[EXERCISE INSTRUCTIONS] Reproduce exactly the lines of the material beneath, from the line that contains "Powered by Shopify (240, 2475)" to the line that contains "K様邸 茨城県古河市 ハクビシン駆除 (380, 156)", both included, and no other lines.

[SUPPLIED INFORMATION]

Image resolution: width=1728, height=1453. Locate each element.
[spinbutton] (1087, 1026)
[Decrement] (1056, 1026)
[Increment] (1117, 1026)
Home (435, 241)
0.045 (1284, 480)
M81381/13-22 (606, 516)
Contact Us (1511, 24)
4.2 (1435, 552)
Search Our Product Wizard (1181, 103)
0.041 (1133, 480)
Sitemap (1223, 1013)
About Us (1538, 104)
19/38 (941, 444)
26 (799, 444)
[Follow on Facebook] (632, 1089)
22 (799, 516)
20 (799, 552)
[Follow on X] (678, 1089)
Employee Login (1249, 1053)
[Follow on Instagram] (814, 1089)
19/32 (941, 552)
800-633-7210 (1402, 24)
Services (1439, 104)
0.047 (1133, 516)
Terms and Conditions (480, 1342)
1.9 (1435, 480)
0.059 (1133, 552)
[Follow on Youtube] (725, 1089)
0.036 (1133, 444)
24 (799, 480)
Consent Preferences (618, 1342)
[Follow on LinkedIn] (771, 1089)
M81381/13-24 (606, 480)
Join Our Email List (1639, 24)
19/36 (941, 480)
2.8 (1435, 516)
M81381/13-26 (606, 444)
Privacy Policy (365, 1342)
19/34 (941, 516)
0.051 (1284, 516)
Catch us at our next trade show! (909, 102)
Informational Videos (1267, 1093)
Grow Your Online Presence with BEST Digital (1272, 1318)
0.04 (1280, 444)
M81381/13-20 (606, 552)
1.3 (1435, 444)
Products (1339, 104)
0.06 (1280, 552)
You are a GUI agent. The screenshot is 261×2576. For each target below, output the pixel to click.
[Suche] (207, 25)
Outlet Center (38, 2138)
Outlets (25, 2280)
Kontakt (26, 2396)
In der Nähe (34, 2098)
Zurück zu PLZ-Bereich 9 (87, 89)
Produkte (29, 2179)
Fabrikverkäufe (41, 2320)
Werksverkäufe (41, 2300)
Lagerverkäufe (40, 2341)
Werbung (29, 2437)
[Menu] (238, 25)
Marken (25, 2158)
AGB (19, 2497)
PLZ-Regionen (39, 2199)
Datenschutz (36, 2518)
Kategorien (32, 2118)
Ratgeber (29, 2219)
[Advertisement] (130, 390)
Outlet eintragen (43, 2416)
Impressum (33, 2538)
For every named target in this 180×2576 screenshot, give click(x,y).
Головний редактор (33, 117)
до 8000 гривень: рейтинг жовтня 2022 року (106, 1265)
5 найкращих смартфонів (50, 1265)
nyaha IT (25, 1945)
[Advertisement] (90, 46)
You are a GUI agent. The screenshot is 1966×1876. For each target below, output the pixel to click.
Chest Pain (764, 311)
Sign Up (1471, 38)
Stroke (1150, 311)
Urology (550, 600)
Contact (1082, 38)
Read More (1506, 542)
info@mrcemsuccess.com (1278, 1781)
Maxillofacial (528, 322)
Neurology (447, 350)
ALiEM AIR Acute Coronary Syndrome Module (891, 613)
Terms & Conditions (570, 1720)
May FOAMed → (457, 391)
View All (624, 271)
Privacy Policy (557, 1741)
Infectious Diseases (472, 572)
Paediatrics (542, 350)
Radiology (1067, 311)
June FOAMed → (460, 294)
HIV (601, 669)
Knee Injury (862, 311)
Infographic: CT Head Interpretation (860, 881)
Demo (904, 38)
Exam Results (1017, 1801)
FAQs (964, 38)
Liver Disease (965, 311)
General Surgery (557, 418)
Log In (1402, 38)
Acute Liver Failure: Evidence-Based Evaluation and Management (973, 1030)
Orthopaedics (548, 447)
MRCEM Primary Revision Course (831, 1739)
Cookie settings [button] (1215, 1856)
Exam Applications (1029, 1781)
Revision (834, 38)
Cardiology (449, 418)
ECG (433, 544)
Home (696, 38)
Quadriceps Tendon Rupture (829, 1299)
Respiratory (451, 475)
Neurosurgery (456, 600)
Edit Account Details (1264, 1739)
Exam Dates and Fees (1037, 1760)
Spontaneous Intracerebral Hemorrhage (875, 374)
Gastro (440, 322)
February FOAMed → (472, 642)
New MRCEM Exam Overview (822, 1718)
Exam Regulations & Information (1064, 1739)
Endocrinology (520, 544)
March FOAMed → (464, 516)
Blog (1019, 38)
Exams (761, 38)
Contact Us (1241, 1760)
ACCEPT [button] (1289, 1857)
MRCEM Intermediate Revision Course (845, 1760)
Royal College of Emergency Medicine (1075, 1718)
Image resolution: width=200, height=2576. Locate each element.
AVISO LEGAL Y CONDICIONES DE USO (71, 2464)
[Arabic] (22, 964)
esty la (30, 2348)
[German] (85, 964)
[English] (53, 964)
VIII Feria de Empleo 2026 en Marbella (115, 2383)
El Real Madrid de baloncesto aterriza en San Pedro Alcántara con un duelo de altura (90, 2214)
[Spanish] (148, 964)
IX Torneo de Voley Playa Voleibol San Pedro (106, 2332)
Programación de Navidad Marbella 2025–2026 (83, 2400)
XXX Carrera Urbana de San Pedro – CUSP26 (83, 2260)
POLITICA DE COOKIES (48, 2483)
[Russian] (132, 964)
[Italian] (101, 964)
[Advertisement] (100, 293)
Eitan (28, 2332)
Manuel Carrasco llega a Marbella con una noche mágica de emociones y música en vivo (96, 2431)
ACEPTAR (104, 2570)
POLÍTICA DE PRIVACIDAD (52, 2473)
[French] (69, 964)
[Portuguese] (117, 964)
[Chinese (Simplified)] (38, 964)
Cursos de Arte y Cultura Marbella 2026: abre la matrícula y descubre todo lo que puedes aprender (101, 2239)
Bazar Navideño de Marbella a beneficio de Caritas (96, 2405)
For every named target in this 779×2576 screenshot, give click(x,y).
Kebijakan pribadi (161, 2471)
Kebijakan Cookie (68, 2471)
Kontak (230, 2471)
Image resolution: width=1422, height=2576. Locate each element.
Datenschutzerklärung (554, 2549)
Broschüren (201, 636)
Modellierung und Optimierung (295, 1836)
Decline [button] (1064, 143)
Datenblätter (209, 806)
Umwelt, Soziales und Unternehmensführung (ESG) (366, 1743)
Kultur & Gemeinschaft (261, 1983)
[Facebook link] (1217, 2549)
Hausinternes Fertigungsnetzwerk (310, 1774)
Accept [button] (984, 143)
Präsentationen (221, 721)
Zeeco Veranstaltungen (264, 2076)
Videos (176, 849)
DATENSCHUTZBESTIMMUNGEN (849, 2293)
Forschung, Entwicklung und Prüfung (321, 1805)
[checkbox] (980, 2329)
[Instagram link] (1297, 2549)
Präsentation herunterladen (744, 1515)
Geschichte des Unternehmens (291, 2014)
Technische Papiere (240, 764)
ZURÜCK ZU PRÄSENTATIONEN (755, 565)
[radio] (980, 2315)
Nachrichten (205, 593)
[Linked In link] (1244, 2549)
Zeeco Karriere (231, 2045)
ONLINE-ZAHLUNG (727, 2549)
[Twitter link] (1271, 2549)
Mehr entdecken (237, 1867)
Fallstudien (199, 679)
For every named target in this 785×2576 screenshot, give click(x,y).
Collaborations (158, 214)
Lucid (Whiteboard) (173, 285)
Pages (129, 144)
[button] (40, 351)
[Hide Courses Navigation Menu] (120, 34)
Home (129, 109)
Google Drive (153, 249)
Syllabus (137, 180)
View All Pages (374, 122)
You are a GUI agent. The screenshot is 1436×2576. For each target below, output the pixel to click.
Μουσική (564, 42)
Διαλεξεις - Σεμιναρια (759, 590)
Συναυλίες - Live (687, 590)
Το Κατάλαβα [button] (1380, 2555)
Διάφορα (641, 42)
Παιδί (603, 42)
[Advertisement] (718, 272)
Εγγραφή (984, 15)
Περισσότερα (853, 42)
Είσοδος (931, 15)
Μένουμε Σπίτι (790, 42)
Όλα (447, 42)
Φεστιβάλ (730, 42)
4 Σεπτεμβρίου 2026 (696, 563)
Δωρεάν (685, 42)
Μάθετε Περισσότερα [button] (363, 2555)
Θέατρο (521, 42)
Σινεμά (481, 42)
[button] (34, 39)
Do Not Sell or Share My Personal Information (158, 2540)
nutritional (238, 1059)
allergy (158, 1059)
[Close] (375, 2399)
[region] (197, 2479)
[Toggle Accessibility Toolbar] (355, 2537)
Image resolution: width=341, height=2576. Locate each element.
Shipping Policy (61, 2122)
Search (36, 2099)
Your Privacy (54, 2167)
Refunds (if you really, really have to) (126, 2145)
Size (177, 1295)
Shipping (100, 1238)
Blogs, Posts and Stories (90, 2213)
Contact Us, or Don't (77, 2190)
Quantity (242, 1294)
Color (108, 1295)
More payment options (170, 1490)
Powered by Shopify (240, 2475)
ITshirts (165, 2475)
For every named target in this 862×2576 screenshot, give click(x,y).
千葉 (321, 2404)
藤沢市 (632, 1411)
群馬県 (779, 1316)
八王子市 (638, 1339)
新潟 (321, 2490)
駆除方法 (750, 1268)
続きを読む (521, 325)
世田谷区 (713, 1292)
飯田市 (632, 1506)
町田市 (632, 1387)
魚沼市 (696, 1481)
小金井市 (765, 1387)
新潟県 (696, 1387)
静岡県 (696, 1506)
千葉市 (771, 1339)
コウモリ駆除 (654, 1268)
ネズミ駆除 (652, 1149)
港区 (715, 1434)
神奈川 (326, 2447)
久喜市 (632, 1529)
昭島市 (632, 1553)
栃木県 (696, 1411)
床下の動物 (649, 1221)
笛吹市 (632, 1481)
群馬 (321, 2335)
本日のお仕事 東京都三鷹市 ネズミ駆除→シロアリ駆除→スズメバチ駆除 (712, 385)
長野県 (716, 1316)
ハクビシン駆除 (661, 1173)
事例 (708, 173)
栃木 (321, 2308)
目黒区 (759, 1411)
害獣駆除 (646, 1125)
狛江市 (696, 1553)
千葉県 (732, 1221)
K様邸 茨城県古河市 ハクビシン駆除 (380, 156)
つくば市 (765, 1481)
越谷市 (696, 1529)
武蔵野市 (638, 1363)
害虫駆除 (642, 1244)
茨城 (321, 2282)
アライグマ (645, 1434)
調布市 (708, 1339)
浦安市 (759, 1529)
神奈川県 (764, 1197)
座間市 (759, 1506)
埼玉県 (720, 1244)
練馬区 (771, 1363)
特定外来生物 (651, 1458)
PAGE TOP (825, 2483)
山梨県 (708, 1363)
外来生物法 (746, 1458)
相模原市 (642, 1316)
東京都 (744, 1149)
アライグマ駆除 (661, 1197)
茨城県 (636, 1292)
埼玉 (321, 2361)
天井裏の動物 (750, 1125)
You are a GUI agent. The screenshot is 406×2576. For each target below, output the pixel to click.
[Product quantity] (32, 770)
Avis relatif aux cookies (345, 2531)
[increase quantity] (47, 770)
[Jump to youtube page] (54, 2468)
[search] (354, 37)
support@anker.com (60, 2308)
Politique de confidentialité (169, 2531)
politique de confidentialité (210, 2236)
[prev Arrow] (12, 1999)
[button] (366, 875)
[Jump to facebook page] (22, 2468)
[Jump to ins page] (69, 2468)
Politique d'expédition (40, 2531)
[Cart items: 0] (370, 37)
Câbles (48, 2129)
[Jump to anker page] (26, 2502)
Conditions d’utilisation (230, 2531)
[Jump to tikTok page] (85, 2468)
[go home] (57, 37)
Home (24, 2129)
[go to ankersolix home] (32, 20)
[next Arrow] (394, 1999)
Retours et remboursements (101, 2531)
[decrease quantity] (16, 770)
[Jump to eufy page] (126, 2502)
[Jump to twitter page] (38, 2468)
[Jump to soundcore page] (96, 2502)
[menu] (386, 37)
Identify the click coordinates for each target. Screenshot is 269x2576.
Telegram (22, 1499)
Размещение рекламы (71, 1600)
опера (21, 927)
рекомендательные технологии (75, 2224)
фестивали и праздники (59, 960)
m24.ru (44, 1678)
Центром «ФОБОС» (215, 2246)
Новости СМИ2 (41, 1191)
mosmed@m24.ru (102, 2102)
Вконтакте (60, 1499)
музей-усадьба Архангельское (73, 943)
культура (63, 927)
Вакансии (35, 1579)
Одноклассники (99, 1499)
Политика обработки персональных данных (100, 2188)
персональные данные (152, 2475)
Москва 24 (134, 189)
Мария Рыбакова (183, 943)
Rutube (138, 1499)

[RESULT FOR THIS TASK]
Powered by Shopify (240, 2475)
ITshirts (165, 2475)
For every named target in this 862×2576 screenshot, give click(x,y).
千葉 (321, 2404)
藤沢市 (632, 1411)
群馬県 (779, 1316)
八王子市 (638, 1339)
新潟 (321, 2490)
駆除方法 (750, 1268)
続きを読む (521, 325)
世田谷区 (713, 1292)
飯田市 (632, 1506)
町田市 (632, 1387)
魚沼市 (696, 1481)
小金井市 (765, 1387)
新潟県 (696, 1387)
静岡県 (696, 1506)
千葉市 (771, 1339)
コウモリ駆除 (654, 1268)
ネズミ駆除 (652, 1149)
港区 (715, 1434)
神奈川 (326, 2447)
久喜市 (632, 1529)
昭島市 (632, 1553)
栃木県 (696, 1411)
床下の動物 (649, 1221)
笛吹市 (632, 1481)
群馬 (321, 2335)
本日のお仕事 東京都三鷹市 ネズミ駆除→シロアリ駆除→スズメバチ駆除 (712, 385)
長野県 (716, 1316)
ハクビシン駆除 (661, 1173)
事例 (708, 173)
栃木 (321, 2308)
目黒区 (759, 1411)
害獣駆除 (646, 1125)
狛江市 (696, 1553)
千葉県 (732, 1221)
K様邸 茨城県古河市 ハクビシン駆除 (380, 156)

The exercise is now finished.